順風満帆の國學院大での4年間、前田監督に感謝
苦しかった高校時代とは一変し、大学では4年連続箱根駅伝を走り、年々チームの成績も上昇。「4年間箱根駅伝を走れる人なんて、(学生全体でみて)1つの代で10人ぐらいしかいないのに、その中にうちの息子が入ってるなんてすごいなと思います」と晴美さん。重樹さんは「前田さん(前田康弘監督)には感謝しかない」という。「高校2年の秋に声をかけてくれて、3年で調子が悪くても見捨てないでくれて……本当にありがたいと思いますね。それに、うちの息子に限らず高校ではそこまで目立たない選手に声をかけて、あそこまでのチームにしている。本当に見る目がある方だなと思いますよ」
土方選手が1、2年のときは立川の箱根駅伝予選会に、そして4年間通して箱根路に。全日本大学駅伝も、出雲駅伝も現地に応援に行った。「駅伝には彼が出ているときは全部行きましたね。日本インカレなどの試合も積極的に応援に行くようにしてました」。息子の応援を通して大学駅伝のファンになった2人は、國學院大學がシード権を取ってからも箱根駅伝の予選会を見に行ったりと、新しい趣味を楽しんでいる。

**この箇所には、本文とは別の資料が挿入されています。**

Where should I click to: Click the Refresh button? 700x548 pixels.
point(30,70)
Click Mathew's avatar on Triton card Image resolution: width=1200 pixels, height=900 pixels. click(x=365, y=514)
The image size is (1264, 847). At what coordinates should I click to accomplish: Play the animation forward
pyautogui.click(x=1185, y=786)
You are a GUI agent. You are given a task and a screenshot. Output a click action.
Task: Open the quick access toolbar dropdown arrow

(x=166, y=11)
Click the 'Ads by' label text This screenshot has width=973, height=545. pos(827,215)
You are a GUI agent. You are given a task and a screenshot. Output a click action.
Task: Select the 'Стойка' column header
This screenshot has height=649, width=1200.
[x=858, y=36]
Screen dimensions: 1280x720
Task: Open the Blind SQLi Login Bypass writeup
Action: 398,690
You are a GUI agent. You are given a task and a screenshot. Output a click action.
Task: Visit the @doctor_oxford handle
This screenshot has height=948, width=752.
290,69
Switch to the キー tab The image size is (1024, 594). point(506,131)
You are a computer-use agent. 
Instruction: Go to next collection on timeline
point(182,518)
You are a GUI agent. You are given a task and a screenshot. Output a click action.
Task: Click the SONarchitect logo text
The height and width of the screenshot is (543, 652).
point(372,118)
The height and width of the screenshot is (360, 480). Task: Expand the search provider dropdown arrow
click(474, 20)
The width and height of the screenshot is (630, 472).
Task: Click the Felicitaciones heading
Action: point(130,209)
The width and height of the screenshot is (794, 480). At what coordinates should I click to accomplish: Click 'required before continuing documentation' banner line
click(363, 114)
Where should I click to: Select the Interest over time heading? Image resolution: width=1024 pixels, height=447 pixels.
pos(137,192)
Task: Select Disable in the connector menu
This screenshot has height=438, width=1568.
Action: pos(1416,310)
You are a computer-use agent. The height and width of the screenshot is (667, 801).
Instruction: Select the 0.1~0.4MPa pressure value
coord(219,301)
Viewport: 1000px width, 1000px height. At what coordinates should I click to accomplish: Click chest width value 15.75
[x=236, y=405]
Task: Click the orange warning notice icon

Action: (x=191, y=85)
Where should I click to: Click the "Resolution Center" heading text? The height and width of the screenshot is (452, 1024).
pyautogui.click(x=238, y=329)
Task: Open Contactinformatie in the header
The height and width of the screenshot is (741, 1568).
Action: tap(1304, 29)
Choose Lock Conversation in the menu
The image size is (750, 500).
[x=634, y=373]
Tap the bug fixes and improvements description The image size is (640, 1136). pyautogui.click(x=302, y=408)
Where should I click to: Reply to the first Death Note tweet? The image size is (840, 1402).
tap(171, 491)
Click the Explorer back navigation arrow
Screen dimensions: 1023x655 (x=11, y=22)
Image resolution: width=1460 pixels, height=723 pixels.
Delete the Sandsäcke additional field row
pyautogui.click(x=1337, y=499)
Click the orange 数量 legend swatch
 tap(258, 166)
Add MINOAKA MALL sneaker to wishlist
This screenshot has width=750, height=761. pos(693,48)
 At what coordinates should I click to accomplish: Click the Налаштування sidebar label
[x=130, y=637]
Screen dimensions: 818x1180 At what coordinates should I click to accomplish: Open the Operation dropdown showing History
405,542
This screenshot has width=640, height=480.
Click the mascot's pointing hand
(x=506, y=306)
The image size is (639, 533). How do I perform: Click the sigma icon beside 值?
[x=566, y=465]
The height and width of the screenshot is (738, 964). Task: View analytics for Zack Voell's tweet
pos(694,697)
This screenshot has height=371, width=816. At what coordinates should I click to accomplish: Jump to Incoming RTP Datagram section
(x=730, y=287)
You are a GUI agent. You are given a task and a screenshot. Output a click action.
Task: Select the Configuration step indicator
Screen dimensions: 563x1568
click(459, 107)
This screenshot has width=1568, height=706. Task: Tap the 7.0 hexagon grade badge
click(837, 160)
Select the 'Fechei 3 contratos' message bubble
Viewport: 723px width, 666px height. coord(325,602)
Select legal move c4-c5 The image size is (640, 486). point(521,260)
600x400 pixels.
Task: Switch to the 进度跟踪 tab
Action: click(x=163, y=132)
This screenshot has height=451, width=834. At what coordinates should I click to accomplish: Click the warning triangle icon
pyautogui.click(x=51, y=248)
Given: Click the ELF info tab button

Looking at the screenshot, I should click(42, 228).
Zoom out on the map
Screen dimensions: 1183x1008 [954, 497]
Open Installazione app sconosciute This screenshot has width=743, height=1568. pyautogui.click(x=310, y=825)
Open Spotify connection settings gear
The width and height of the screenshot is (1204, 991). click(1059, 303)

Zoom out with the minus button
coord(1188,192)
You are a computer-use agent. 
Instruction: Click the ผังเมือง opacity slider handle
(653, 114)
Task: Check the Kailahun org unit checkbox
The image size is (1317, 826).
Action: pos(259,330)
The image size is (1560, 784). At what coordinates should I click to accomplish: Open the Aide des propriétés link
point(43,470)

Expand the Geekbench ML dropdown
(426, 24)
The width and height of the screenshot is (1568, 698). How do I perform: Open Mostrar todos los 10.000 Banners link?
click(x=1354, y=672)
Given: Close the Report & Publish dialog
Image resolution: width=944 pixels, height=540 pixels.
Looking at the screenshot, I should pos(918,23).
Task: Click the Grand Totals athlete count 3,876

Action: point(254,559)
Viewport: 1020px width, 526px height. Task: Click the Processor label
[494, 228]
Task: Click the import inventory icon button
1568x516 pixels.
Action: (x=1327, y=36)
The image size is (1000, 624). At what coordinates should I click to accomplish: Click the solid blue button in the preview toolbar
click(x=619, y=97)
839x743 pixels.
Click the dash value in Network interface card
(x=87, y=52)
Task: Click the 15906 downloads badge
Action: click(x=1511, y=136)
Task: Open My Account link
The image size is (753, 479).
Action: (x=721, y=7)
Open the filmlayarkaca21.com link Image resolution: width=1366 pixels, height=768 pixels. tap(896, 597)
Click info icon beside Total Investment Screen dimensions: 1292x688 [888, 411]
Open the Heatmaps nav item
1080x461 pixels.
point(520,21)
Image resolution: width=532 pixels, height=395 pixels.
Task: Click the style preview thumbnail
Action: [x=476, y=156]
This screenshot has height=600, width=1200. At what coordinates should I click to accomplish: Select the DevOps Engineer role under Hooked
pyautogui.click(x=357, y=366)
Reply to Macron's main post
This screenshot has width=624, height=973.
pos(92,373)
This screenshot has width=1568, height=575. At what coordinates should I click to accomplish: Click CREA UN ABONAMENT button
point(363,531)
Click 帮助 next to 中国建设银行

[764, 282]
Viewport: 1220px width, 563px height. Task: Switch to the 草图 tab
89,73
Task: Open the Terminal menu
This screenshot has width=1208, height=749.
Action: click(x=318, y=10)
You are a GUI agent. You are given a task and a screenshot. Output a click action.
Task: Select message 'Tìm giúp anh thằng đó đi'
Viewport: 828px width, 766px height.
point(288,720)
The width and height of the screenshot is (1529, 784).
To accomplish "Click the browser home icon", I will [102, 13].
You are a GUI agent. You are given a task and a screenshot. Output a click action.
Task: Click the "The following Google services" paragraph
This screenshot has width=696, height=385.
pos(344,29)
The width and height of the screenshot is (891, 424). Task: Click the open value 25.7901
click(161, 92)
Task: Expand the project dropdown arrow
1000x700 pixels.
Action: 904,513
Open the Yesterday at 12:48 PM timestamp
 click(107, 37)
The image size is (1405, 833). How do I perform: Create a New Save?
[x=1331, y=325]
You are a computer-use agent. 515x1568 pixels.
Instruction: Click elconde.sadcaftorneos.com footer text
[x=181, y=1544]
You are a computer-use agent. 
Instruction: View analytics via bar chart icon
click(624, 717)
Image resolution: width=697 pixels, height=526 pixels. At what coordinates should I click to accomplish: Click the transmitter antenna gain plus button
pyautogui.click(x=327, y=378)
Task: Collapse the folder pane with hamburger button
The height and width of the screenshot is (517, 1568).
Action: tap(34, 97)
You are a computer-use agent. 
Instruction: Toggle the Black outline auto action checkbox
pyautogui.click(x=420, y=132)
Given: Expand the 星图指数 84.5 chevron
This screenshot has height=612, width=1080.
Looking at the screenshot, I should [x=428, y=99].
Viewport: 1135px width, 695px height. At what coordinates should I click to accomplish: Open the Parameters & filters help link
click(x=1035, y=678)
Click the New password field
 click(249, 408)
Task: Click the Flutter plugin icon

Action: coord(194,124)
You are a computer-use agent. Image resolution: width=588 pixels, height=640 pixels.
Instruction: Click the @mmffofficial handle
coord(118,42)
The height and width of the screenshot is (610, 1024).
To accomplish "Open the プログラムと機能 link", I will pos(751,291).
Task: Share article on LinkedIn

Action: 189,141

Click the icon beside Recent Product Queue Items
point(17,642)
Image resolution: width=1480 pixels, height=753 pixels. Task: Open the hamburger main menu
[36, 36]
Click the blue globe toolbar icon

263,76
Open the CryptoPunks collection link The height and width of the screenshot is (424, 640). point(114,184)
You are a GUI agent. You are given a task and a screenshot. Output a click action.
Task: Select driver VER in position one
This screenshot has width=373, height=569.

大学3年から2年間キャプテンを努めたことについては、重樹さんは「もともとキャプテンシーのある子なので、できるだろうなと思ってました」という。晴美さんは「大学に入ってからは、『チームでどう強くなるか』をずっと考えてたみたいですね」。家を出て寮生活を始めたこともあり、言葉を交わすことは少なくなった。試合に行っても結果によっては話しかけないこともあった。しかし昨年10月の出雲駅伝で初優勝を決めた時、ゴールテープを切った土方選手はその先にいた両親に駆け寄って抱きついた。「あんなことは初めてだったので、びっくりしましたけど、嬉しかったですね」と2人は思い返す。
今年から実業団・ホンダに進んだ土方選手。チームにはマラソン前日本記録保持者の設楽悠太をはじめとしたトップレベルの選手がひしめき、同期には伊藤達彦(東京国際大卒)と青木涼真(法政大卒)がいる。「この自粛期間で時間があったのもあると思いますが、大学の時より連絡してきてくれるんですよ」と重樹さんは嬉しそうに話す。「周りがみんなすごい選手ばかりだって言ってます。でも、楽しそうにしてますよ」。小さい頃から走るのが大好きだった息子の、その活躍をこれからも見守り続ける。